(HELP) Cannot run set-acl getting error message.

by jawhitm at 2012-12-12 02:18:01

I am trying to run the following script block and I am getting error:

Set-Acl : The security identifier is not allowed to be the owner of this object
.
At line:20 char:8
+ Set-Acl <<<< -Path D:\Folder -AclObject $acl
+ CategoryInfo : InvalidOperation: (D:\Folder:String)
[Set-Acl], InvalidOperationException
+ FullyQualifiedErrorId : System.InvalidOperationException,Microsoft.Power
Shell.Commands.SetAclCommand


The following is additonal information:

1. I am running this script from the server I wish to set the folder permissions on. (This script is part of a bigger script)
2. The owner of the folder is System
3. The user account name has been changed to UserToAdd
4. I am an administrator on this server

I have changed the actual folder name to Folder as to well obsecure the actual name.

$ACL = Get-Acl -Path D:\Folder
#List Users/Groups with permissions
$ACL.Access | Select IdentityReference, FileSystemRights
#Remove All non-inherited Permissions
$ACL.Access | ForEach-Object {
if ($.IsInherited -eq $False)
{
$acl.RemoveAccessRule($
)
}
}

$rule = New-Object System.Security.AccessControl.FileSystemAccessRule(“UserToAdd”,“ReadAndExecute”, “ContainerInherit, ObjectInherit”, “None”, “Allow”)
$ACL.AddAccessRule($rule)
Set-Acl -Path D:\Folder -AclObject $acl

Once the set-acl -path D:\folder -aclobject $acl is ran is when I get the above error message.

I have ran this script on other servers without issues. It is just this one server I am running it on and it is throwing that message. I am not sure why it is throwing that error message considering I am not trying to change the owner of the folder. I am trying to add Read And Execute permissions to a folder.

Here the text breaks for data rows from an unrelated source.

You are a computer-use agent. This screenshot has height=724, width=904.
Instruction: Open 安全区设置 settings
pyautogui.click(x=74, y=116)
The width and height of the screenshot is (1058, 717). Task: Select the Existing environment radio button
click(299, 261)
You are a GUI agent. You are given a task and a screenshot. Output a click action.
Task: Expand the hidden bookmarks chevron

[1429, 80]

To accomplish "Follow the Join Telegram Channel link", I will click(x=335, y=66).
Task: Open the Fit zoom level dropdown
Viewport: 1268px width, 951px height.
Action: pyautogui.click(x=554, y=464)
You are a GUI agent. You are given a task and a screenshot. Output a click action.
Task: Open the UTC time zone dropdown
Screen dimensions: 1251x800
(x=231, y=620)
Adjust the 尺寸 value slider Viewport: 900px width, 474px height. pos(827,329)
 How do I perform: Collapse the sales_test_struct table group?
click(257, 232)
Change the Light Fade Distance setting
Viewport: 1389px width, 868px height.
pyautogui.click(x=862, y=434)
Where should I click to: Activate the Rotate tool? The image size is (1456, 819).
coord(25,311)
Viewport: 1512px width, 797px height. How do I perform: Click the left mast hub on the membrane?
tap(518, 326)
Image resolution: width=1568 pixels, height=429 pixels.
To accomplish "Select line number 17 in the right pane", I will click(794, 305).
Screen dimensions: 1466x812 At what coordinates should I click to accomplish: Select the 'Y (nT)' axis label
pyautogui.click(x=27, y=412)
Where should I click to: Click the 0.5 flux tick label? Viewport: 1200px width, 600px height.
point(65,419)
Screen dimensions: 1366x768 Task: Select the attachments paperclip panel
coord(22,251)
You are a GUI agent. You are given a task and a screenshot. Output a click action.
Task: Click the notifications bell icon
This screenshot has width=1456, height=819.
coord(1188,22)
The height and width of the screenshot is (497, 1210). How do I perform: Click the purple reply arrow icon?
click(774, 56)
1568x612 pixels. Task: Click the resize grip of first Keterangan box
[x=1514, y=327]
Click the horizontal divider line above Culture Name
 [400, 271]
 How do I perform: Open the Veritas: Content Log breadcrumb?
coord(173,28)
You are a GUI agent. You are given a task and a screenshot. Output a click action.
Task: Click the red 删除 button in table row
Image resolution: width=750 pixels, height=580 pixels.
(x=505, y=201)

Your assistance is greatly appreciated.

Thank you.
by nohandle at 2012-12-12 02:49:51
[quote=“jawhitm”]The security identifier is not allowed to be the owner of this object[/quote]
hope this helps:
http://www.bilalaslam.com/2010/12/14/po … h-set-acl/

replace:
$ACL = Get-Acl -Path D]with this$ACL = (Get-Item "D]If not let us know.
by jawhitm at 2012-12-13 14:34:21
That fixed it. Thank you Jakub
by jawhitm at 2012-12-13 14:47:30
Actually I was wrong. Did this on another server. And same error message. This issue is not solved
by nohandle at 2012-12-13 15:07:19
still the same error message?
by jawhitm at 2012-12-13 23:37:17
Yes still the same error message.
by nohandle at 2012-12-14 01:25:10
If you examine the ACL object in the $ACL variable, is only the Access (and SDDL) property filled and the rest is empty?
Preferebly review it right before the Set command as such:
$ACL.AddAccessRule($rule)
#add this here
$ACL | fl
Set-Acl -Path D:\Folder -AclObject $acl
by jawhitm at 2012-12-20 11:33:53
Doing the $ACL | fl

The path is blank

The owner is saying it is the System Account. Even though looking at the folder the Administrators group is the owner. The Access is filled in with all of the groups and their required access. Audit is blank and Sddl is filled in. so only the path is blank and everything else is filled out
by nohandle at 2012-12-21 02:32:50
can you show me whole output? obfuscate the data if you need, I am only iterested if you get something like this:

Path :
Owner :
Group :
Access : BUILTIN\Administrators Allow FullControl
NT AUTHORITY\SYSTEM Allow FullControl
BUILTIN\Users Allow ReadAndExecute, Synchronize
NT AUTHORITY\Authenticated Users Allow Modify, Synchronize
Audit :
Sddl : D:AI(A;ID;FA;;;BA)(A;ID;FA;;;SY)(A;ID;0x1200a9;;;BU)(A;ID;0x1301bf;;;AU)

Where the path, owner, group, and audit are empty. That way the set-acl cmdlet tries to set only the access rules and you shouldn’t get the error.